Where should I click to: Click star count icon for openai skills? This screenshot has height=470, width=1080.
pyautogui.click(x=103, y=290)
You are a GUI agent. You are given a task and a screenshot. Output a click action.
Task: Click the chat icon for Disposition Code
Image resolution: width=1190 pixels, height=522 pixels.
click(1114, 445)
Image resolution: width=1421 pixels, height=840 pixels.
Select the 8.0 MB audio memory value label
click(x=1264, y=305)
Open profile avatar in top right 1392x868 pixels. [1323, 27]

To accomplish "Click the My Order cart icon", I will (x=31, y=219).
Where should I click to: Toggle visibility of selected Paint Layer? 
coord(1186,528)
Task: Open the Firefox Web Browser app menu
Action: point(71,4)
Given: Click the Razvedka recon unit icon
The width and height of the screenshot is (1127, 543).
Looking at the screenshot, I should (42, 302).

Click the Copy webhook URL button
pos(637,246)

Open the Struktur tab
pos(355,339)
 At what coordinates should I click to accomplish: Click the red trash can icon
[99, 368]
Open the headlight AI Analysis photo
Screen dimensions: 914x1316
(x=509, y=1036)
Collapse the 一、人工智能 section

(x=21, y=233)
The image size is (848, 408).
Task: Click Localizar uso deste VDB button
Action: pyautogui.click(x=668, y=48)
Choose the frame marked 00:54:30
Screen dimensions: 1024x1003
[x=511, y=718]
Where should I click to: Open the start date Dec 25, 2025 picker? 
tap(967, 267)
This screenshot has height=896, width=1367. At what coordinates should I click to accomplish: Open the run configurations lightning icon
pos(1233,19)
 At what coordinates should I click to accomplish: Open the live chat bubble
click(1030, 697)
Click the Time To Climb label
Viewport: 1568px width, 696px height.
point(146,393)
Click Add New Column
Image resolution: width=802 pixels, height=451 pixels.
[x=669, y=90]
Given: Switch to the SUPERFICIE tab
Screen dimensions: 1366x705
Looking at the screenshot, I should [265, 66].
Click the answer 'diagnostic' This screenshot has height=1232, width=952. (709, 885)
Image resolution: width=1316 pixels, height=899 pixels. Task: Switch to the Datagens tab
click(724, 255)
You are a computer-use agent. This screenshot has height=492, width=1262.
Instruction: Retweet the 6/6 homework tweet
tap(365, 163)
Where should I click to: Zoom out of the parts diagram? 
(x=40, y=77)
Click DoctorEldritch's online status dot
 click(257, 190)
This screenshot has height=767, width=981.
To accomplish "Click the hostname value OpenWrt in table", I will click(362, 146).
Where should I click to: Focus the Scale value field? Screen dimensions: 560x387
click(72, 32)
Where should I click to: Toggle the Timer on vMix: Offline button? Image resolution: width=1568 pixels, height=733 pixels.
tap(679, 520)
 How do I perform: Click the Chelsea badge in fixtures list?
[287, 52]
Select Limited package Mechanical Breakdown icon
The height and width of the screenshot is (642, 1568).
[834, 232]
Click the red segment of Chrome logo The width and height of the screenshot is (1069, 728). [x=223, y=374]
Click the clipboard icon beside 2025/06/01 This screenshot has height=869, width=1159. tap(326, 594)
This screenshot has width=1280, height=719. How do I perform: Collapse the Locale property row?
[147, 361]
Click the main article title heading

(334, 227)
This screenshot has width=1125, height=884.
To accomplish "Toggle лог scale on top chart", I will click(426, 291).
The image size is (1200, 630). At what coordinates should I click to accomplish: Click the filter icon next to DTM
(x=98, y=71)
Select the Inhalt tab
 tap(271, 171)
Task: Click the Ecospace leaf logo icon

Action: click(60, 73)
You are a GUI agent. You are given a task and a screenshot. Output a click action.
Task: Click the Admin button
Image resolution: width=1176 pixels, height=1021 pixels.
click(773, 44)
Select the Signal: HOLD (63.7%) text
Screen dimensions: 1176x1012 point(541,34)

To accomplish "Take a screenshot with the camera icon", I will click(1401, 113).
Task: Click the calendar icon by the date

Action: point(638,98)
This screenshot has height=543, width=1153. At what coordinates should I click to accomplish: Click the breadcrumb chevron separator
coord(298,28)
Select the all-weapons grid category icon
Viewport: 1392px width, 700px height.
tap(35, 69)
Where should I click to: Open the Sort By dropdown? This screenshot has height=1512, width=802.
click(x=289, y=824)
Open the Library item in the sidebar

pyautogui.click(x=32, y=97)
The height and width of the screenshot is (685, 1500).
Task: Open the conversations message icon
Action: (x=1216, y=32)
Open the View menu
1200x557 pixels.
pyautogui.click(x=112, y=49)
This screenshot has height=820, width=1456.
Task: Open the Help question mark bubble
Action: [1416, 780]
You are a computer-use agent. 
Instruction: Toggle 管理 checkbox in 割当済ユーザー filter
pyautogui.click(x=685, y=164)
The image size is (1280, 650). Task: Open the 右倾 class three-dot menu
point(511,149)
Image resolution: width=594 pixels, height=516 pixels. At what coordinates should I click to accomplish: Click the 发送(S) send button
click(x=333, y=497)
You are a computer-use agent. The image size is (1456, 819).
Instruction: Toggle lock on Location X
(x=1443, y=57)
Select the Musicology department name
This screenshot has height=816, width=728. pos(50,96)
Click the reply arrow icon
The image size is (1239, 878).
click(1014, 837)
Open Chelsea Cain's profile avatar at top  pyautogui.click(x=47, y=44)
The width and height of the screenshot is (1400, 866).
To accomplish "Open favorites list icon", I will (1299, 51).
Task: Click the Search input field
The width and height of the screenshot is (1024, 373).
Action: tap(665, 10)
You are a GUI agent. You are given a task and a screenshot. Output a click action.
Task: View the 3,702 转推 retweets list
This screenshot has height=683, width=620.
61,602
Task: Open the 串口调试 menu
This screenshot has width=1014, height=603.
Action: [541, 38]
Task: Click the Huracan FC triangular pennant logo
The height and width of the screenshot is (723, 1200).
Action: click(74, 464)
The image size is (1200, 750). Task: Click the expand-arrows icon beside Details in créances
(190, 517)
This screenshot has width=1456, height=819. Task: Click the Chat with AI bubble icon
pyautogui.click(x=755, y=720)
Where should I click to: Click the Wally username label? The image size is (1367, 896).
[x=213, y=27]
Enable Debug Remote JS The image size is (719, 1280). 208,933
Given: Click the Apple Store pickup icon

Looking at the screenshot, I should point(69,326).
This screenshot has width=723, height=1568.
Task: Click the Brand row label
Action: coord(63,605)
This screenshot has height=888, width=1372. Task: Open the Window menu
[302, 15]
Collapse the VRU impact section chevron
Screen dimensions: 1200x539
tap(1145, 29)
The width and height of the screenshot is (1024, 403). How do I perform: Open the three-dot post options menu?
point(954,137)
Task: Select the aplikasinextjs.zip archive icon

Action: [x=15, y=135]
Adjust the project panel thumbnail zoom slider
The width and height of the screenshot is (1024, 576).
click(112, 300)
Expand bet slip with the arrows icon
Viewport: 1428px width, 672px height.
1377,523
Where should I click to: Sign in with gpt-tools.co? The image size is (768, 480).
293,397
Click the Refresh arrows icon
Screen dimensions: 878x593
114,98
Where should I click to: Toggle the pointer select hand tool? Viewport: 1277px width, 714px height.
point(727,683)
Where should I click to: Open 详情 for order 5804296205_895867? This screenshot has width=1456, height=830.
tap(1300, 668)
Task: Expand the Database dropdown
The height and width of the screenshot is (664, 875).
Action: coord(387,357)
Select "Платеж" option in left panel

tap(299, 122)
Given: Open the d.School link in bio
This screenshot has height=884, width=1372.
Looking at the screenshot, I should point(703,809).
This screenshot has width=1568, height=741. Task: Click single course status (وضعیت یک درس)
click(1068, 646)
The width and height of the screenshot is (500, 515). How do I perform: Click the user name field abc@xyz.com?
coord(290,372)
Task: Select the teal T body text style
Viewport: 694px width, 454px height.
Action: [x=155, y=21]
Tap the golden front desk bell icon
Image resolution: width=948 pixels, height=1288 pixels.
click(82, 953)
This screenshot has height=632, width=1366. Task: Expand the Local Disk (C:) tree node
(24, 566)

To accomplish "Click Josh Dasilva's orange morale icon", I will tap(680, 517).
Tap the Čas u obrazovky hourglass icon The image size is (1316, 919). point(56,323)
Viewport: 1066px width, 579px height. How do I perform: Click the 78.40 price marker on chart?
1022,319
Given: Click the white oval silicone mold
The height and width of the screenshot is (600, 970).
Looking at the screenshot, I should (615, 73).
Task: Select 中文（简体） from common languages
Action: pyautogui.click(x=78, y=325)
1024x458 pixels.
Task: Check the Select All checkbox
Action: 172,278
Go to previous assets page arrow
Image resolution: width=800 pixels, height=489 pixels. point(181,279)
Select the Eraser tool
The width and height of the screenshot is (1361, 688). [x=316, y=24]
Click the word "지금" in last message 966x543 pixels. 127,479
****
▸ Task details: Print the lines above again without any change, beginning at the line that contains "Given: Open the d.School link in bio" and ending after the line that contains "will tap(680, 517).".

▸ Exercise result:
Given: Open the d.School link in bio
This screenshot has height=884, width=1372.
Looking at the screenshot, I should point(703,809).
This screenshot has width=1568, height=741. Task: Click single course status (وضعیت یک درس)
click(1068, 646)
The width and height of the screenshot is (500, 515). How do I perform: Click the user name field abc@xyz.com?
coord(290,372)
Task: Select the teal T body text style
Viewport: 694px width, 454px height.
Action: [x=155, y=21]
Tap the golden front desk bell icon
Image resolution: width=948 pixels, height=1288 pixels.
click(82, 953)
This screenshot has height=632, width=1366. Task: Expand the Local Disk (C:) tree node
(24, 566)

To accomplish "Click Josh Dasilva's orange morale icon", I will tap(680, 517).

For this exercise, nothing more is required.